■ Assignment ■
Report how many lines in the records that follow have the word "button" in them, giving the number and nothing more.

■ Stored data entries ■
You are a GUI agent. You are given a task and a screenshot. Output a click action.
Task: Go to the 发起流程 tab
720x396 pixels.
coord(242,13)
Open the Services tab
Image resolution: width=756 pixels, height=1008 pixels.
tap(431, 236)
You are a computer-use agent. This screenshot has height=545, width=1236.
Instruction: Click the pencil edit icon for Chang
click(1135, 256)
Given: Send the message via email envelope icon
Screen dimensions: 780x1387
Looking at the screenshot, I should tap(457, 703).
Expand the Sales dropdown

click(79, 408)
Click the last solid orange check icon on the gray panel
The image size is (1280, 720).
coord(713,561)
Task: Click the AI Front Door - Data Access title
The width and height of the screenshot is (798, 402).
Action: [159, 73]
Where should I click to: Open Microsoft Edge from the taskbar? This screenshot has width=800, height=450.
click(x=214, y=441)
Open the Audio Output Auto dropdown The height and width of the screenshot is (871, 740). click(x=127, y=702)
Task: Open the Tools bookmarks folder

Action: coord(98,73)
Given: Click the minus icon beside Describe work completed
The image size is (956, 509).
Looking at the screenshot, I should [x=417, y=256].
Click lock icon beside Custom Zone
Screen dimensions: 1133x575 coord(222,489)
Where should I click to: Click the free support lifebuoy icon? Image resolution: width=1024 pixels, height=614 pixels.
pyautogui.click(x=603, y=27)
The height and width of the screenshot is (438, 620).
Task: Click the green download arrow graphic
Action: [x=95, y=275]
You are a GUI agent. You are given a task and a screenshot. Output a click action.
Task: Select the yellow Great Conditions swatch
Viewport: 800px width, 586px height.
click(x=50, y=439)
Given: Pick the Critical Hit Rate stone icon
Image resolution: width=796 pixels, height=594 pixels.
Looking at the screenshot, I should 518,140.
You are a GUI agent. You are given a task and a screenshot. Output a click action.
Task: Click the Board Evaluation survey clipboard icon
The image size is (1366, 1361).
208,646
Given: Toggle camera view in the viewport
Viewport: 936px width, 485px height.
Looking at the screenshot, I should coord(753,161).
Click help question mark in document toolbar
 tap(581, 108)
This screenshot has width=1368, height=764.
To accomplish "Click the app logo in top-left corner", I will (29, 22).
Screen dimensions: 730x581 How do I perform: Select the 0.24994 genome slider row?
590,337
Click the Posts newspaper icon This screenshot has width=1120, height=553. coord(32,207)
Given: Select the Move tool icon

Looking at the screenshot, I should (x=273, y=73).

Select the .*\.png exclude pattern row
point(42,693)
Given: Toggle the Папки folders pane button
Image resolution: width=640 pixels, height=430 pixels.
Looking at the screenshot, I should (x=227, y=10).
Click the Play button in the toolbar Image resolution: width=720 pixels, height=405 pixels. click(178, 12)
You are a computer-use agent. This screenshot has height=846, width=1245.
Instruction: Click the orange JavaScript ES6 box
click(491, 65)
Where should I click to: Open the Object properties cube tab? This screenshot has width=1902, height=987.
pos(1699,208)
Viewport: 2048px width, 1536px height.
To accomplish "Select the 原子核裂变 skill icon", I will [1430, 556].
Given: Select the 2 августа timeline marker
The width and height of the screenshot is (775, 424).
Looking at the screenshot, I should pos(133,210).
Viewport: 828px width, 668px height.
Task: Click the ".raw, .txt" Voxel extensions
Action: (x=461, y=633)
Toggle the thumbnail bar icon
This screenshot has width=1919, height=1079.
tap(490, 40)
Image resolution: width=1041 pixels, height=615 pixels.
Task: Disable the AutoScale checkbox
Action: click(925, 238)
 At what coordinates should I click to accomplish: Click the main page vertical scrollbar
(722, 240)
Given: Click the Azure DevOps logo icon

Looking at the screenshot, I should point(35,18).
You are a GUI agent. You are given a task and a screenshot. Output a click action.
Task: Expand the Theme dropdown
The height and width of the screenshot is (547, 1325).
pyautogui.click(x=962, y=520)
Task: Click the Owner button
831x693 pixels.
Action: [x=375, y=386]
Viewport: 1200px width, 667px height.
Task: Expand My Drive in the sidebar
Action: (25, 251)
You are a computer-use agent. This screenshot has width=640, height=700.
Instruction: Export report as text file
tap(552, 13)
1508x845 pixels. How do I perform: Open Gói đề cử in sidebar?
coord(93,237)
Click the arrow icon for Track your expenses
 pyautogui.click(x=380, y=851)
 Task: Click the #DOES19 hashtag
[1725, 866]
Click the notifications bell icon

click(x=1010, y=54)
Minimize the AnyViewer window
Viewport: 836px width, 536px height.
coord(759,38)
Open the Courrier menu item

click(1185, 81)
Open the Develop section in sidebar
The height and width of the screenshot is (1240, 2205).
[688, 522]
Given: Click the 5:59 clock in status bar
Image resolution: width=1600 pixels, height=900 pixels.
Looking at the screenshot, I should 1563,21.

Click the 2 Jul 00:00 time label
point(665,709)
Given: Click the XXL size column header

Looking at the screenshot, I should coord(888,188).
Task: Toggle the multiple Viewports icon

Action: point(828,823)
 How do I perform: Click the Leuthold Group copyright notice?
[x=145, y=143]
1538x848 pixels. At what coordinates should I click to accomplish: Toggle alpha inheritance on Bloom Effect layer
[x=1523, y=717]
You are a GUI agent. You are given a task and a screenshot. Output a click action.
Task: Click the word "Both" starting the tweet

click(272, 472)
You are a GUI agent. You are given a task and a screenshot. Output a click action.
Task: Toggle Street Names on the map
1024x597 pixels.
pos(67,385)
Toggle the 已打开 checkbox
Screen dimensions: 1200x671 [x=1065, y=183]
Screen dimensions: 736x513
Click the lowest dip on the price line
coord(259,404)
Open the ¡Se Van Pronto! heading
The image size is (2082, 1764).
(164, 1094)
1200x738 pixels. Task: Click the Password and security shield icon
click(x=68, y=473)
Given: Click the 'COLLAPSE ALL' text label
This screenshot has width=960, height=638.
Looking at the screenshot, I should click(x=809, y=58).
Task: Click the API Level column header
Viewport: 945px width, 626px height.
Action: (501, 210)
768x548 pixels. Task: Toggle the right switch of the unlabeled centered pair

■ Result of the exercise ■
3